Digital business is all about innovation, whether that’s on-demand business models, digital streaming services, or engaging customers with social media or mobile apps. All of this innovation requires some form of technology enablement. With a deep understanding of technology and internal business processes, coupled with a cross-enterprise perspective, CIOs can play a key role in driving such innovation –as is borne out in the survey data where CIOs and digital leaders are almost twice as likely to be leading innovation across the business.
Making aggressive investments in disruptive digital technologies
Cloud serves as the underpinning foundation for much digital disruption because of its quick time to provision, scalability, resilience and favourable economics.

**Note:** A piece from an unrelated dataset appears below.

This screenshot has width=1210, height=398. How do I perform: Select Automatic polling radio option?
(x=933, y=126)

As you might expect, digital leaders are currently making significant investments in cloud across all three delivery models (IaaS, PaaS and SaaS) at rates that are two to three times higher than others; and they can be expected to maintain their investment lead over the next one to three years as others try to catch up. Another area where digital leaders are making aggressive investments is in automating processes across the enterprise – what KPMG calls digital labour. For example, using robotic process automation (RPA), they are automating repetitive manual processes, like claims processing and data entry, as well as more advanced knowledgebased implementations using cognitive automation (CA), such as personal shopping assistants. According to the survey results, digital leaders are currently investing at four times the rate of others. What’s more, they are also implementing digital labour solutions across the enterprise, in some cases at twice the rate of everyone else, and are more effective at realising benefits including optimising processes, improving quality and reducing costs.

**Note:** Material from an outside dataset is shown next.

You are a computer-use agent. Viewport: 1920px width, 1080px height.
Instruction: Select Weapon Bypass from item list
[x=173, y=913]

More likely to see IT budget growth
When it comes to technology budgets, digital leaders are spending more. Almost half of digital leaders’ CIOs have enjoyed a budget increase over the last year versus only a third of other companies. They are also more optimistic about the next 12 months, with significantly more digital leaders expecting their budgets to increase than their counterparts. At the same time, digital leaders are controlling or managing more of the technology spend outside the IT organisation, indicating that the business is more involved in making decisions and investing in digital capabilities.
More attractive for CIOs
CIOs and digital leaders are playing key roles driving innovation and technology enablement to transform their organisations into digital businesses and in return are finding more fulfilment and staying in their jobs longer than others. As digital leaders, twice as many respondents find their current role very fulfilling and more than four in ten plan on staying with their current employer for five or more years – versus less than a quarter for everyone else.
While digital leaders are more likely to have a CDO or someone acting in that capacity than non-leaders, they still remain a minority. So the opportunity is there for CIOs as non-leaders to take a more active role helping their organisations become one.

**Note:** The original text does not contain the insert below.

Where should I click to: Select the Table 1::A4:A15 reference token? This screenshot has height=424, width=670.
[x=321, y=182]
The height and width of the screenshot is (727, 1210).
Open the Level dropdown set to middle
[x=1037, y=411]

The bottom line is that the survey shows a clear divergence between organisations that are effective at digital transformation and those that are not. Digital leaders have more closely aligned IT and business strategies, are more focused on innovation and growth, and are investing more in digital technologies.
In the coming months, we will take a still deeper dive into the data and identify in more detail what KPMG specialists believe constitutes a digital leader, the implications for CIOs and recommendations on leading practices. In the meantime, as a CIO are you doing your part to understand and communicate the opportunities, challenges and digital capabilities needed to help your organisation get there?